Le site Postulat “Mettre fin à la tyrannie de la protection des données” de Philippe Nantermod a fait quelques vagues. Le site Le Conseil fédéral a maintenant pris position à ce sujet et propose – sans surprise – de rejeter le postulat. Ce faisant, il précise notamment que dans la procédure Digitec Galaxus, à laquelle Nantermod avait fait référence de manière un peu confuse, le PFPDT n’exige pas un achat par un invité, mais le considère seulement comme une possibilité parmi d’autres :
En Suisse, le traitement de données personnelles par des organes fédéraux ou des personnes privées est régi par la loi sur la protection des données (LPD ; RS 235.1). La loi sur la protection des données, totalement révisée, est en vigueur depuis le 1er septembre 2023. Cette révision était nécessaire pour que la population puisse garder le contrôle de ses données dans un monde de plus en plus numérisé.. Du point de vue de l’innovation, une protection efficace des données renforce en outre la confiance des utilisateurs dans les nouvelles technologies.

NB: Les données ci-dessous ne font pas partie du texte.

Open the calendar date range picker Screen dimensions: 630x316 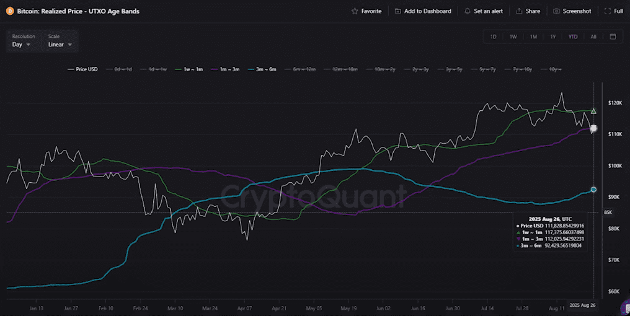613,37
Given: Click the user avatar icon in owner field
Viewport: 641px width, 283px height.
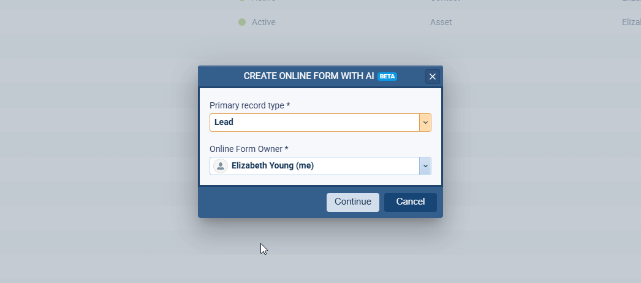Looking at the screenshot, I should [x=221, y=166].
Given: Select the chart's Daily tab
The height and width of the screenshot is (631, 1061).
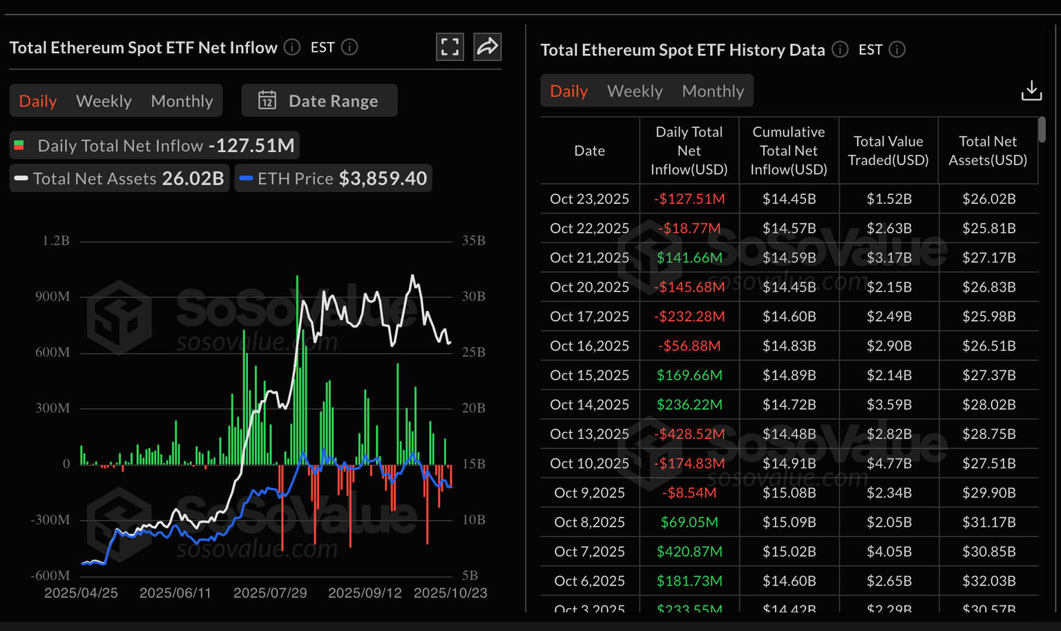Looking at the screenshot, I should (x=38, y=101).
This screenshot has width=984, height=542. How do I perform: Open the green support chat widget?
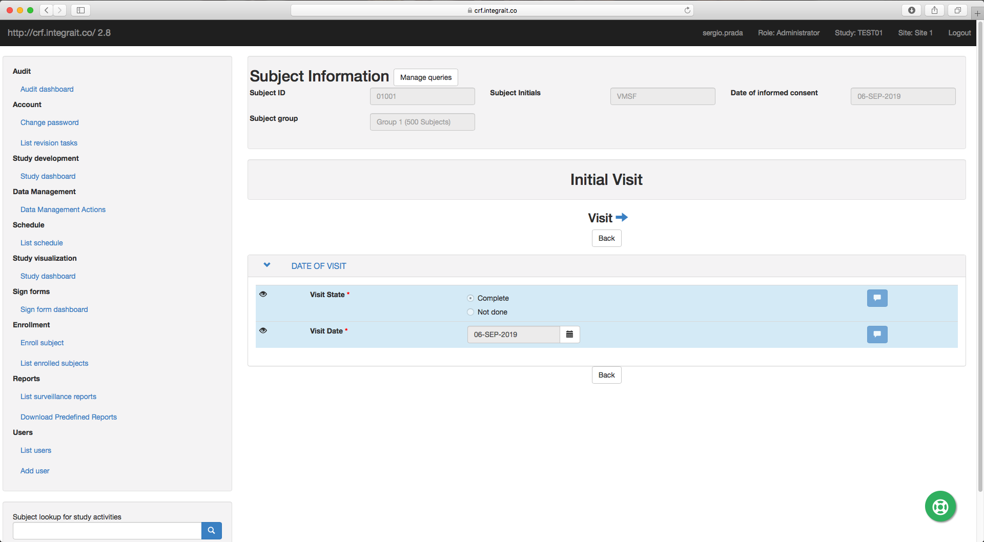tap(940, 506)
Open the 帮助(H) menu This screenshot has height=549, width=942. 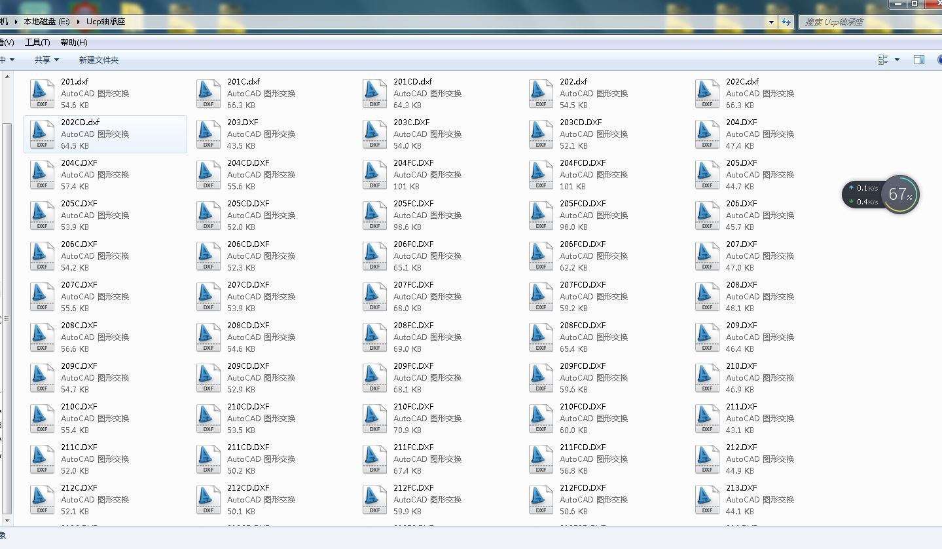73,43
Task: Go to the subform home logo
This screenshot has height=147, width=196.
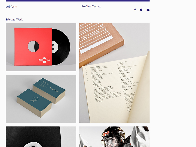Action: [x=11, y=7]
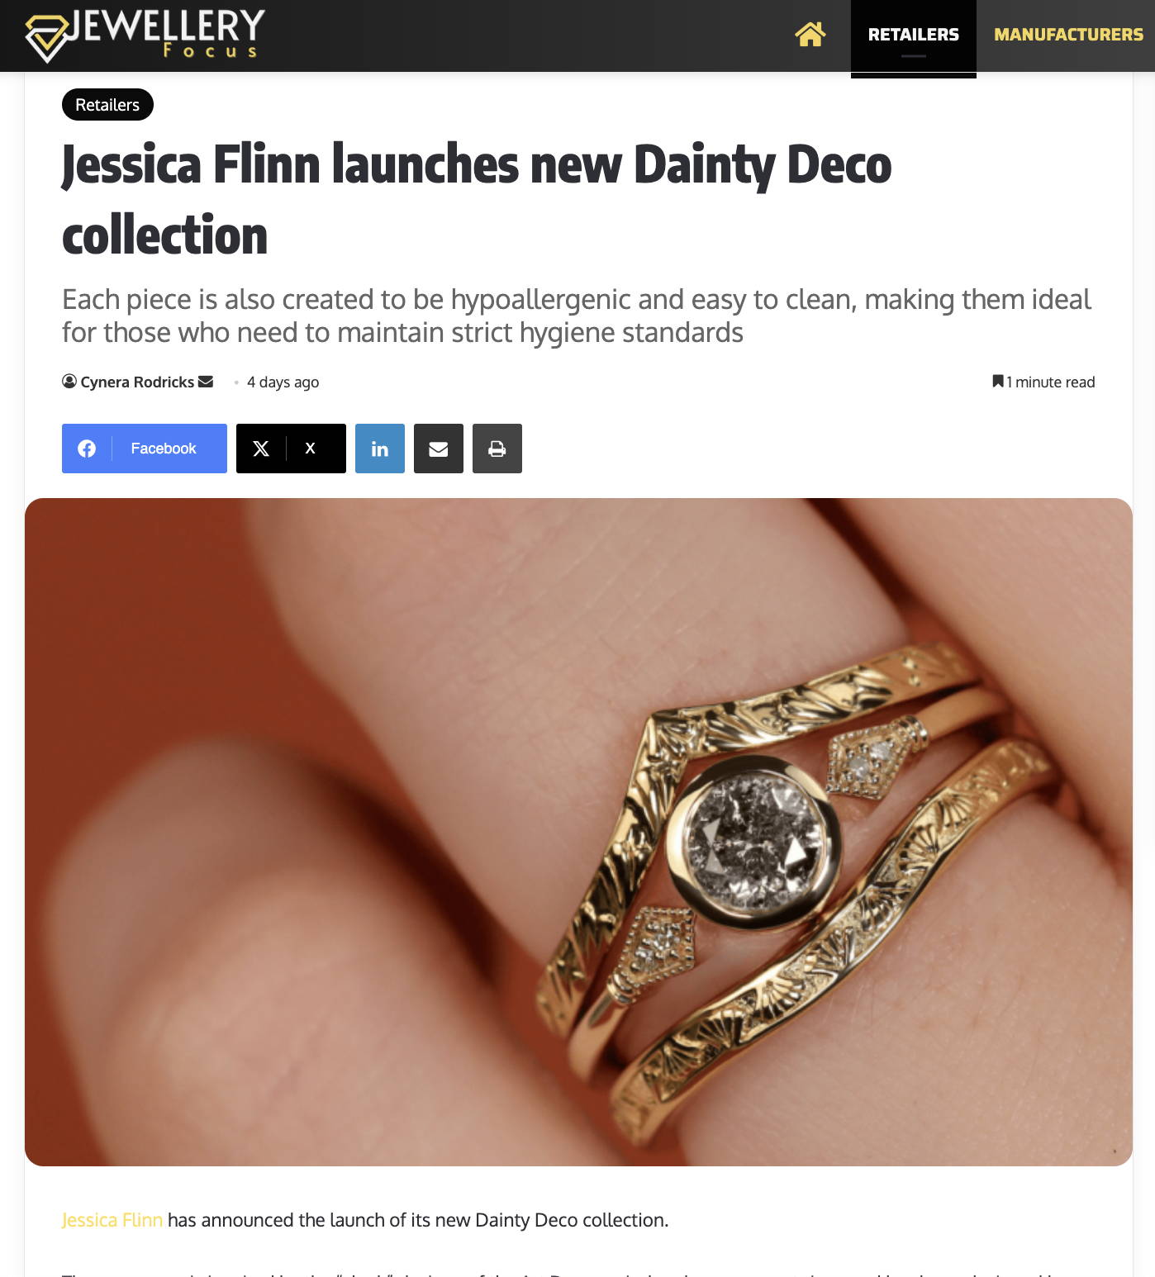
Task: Click the X share button label
Action: tap(310, 449)
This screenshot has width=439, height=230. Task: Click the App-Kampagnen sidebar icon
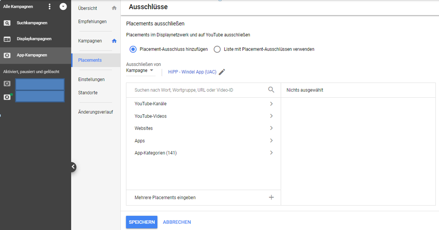pos(7,55)
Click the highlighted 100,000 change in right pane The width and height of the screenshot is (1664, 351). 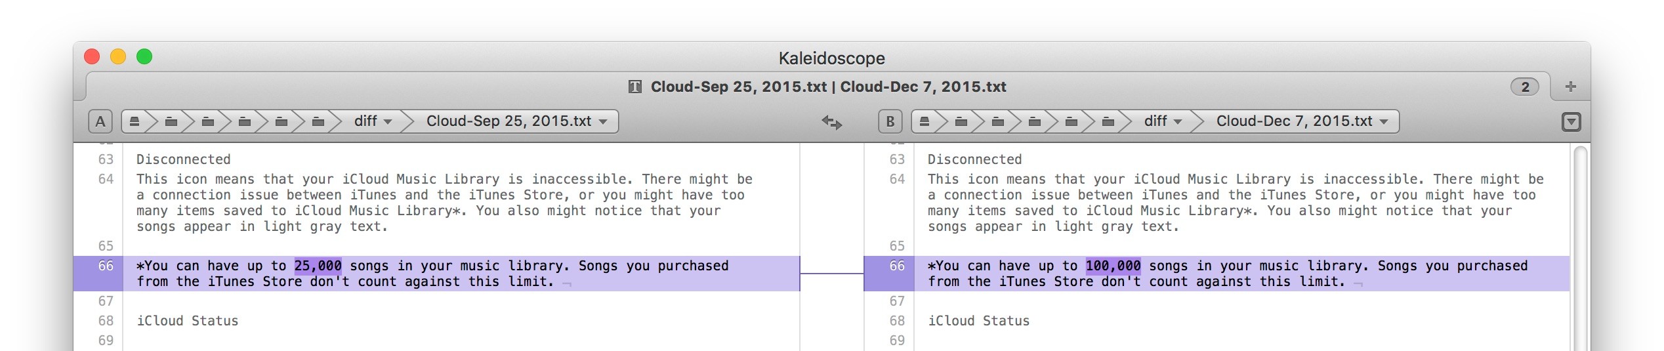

De plus, dans son rapport du 15 janvier 2024, la Commission européenne a confirmé sa décision du 26 juillet 2000 selon laquelle la Suisse offre un niveau adéquat de protection des données. La révision totale de la loi sur la protection des données a notamment permis de continuer à remplir les conditions pour le maintien de l’adéquation. Cette confirmation de l’adéquation garantit que les données personnelles peuvent continuer à être transférées de l’Union européenne (UE) ou de l’Espace économique européen (EEE) vers la Suisse sans garanties supplémentaires, ce qui facilite l’accès au marché européen pour les entreprises suisses et en particulier pour les PME. Ce transfert transfrontalier de données est essentiel pour l’économie suisse, et notamment pour la capacité d’innovation et la compétitivité du pays.
La nouvelle LPD est considérée comme équivalente, mais conserve certaines particularités par rapport à la législation européenne. Par exemple, les compétences du Préposé fédéral à la protection des données et à la transparence (PFPDT) ont été étendues. Contrairement aux autorités européennes de surveillance de la protection des données, le PFPDT ne dispose toutefois toujours pas de pouvoirs de sanction. Le renforcement des compétences du PFPDT est l’un des éléments que la Commission européenne a mis en avant dans son rapport. Une autre L’assouplissement du cadre juridique suisse pourrait notamment compromettre la décision d’adéquation de la Commission européenne.
Le site Recommandations à Digitec émises par le PFPDT selon l’ancien droitLes dispositions de l’art. 2, al. 2, de la loi fédérale sur la protection des données (LPD) visent à fournir aux clients une information sur les traitements de données qui ne sont pas nécessaires à l’exécution du contrat de vente en ligne. Liberté de choix de rendre possible Le PFPDT a expressément laissé plusieurs possibilités ouvertes, dont les achats invités.
Le Conseil fédéral est d’avis qu’il convient d’attendre que la dernière révision ait davantage déployé ses effets avant d’envisager des modifications.